* [ENUNCIADO]:
Devuelve completo y sin ningún cambio el texto sobre la criminalidad en Zamora.

* [TEXTO PROPORCIONADO]:
###

Zamora se ha convertido en la provincia con la mejor tasa de criminalidad de Castilla y León durante el primer trimestre de 2026, una posición que tradicionalmente ocupaba entre las más favorables de la comunidad y que ahora lidera por primera vez. Sin embargo, este dato convive con una realidad menos positiva: el número total de denuncias ha aumentado y la ciberdelincuencia continúa creciendo a un ritmo superior al de la delincuencia convencional.
Así lo ha puesto de manifiesto el subdelegado del Gobierno en Zamora, Ángel Blanco, al analizar el último balance de criminalidad, correspondiente a los tres primeros meses del año. En ese periodo se registraron 1.509 infracciones penales, 83 más que en el mismo trimestre de 2025.

###

* [EXTRACTO DE DATOS]:
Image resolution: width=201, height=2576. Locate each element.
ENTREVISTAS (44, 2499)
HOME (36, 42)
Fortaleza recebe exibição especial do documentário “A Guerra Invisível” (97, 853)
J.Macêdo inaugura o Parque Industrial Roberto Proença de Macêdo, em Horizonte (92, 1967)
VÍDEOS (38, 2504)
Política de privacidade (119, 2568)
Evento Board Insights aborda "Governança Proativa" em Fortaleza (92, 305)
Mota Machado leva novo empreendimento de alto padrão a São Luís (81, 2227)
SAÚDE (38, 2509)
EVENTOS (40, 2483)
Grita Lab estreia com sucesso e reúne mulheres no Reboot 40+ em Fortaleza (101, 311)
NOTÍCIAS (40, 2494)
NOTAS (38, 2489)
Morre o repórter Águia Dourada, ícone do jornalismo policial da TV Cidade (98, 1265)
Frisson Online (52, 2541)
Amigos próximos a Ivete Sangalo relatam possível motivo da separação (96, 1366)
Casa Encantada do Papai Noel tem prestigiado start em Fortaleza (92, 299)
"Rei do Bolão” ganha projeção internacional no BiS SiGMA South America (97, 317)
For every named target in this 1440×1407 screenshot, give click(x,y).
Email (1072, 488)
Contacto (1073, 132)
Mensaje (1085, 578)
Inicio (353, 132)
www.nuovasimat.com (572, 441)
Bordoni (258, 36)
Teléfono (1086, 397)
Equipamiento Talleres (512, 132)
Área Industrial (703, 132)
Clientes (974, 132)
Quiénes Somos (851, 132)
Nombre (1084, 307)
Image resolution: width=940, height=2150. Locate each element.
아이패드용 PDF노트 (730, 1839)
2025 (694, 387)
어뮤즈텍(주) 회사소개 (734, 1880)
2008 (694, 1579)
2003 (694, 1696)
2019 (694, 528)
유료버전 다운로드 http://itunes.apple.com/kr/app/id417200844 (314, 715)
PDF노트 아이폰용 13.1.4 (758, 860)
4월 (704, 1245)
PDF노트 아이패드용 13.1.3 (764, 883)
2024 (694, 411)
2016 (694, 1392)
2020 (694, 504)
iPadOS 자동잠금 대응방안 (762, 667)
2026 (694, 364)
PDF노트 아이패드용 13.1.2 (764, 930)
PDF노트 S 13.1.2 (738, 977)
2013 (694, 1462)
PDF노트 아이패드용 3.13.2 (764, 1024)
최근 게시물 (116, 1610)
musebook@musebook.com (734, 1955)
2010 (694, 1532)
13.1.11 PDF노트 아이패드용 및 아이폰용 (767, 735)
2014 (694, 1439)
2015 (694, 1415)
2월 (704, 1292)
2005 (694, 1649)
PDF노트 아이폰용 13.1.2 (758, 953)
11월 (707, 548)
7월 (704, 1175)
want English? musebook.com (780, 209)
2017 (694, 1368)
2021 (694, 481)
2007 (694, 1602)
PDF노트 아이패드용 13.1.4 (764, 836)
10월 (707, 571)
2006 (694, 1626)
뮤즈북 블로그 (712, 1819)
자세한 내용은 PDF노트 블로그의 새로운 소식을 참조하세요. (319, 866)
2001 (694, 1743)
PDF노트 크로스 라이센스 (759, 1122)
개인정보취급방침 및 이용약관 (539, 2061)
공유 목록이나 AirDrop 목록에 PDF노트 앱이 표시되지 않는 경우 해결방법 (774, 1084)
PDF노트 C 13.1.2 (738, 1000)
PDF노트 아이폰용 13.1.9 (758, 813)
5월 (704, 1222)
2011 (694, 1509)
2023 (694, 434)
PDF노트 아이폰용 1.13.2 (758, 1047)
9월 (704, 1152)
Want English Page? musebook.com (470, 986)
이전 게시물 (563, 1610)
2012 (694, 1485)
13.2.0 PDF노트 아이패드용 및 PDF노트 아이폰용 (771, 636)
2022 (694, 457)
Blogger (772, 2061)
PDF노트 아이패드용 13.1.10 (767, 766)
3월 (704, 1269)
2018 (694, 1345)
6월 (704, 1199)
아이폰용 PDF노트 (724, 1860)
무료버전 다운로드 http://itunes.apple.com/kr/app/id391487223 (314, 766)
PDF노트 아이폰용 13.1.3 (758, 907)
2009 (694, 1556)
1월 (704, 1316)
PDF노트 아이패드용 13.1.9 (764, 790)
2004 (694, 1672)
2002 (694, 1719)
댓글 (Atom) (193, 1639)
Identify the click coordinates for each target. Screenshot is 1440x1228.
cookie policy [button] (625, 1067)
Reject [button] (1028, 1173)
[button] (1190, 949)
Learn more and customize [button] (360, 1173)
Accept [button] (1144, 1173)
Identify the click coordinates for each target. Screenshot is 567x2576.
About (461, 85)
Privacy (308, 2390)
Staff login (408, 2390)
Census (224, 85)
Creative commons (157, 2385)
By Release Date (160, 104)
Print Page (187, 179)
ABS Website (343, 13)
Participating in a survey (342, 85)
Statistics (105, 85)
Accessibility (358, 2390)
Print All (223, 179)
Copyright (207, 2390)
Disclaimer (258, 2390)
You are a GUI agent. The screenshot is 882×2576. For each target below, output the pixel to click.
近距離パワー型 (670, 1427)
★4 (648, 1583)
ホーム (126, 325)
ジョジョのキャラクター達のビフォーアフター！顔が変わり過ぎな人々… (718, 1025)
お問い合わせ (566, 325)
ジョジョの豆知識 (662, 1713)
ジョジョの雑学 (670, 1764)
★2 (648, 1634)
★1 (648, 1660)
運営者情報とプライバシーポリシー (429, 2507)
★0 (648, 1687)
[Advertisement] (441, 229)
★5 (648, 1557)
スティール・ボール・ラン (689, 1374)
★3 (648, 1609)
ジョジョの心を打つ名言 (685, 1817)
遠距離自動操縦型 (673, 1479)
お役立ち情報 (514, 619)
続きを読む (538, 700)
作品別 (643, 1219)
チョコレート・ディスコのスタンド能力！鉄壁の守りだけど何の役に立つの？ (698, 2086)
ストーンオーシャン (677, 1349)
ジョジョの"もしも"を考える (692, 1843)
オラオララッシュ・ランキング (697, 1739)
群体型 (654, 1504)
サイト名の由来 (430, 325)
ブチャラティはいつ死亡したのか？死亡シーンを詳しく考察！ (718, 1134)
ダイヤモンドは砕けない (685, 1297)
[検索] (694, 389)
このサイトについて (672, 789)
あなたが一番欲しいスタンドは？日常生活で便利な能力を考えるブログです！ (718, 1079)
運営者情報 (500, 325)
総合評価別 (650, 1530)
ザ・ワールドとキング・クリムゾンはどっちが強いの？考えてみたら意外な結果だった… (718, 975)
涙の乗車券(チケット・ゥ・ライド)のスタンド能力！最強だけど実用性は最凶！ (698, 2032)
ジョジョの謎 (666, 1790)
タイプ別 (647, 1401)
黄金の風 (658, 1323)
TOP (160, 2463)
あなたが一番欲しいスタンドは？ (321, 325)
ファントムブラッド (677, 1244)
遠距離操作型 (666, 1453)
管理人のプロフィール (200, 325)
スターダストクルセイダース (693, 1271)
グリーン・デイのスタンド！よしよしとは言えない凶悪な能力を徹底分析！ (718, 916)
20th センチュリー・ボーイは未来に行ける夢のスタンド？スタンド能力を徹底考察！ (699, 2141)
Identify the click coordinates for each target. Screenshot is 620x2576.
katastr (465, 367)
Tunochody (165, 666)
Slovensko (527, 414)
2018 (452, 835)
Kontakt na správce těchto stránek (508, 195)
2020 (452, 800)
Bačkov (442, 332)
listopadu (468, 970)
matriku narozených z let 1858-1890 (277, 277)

###

* [RESPUESTA]:
Zamora se ha convertido en la provincia con la mejor tasa de criminalidad de Castilla y León durante el primer trimestre de 2026, una posición que tradicionalmente ocupaba entre las más favorables de la comunidad y que ahora lidera por primera vez. Sin embargo, este dato convive con una realidad menos positiva: el número total de denuncias ha aumentado y la ciberdelincuencia continúa creciendo a un ritmo superior al de la delincuencia convencional.
Así lo ha puesto de manifiesto el subdelegado del Gobierno en Zamora, Ángel Blanco, al analizar el último balance de criminalidad, correspondiente a los tres primeros meses del año. En ese periodo se registraron 1.509 infracciones penales, 83 más que en el mismo trimestre de 2025.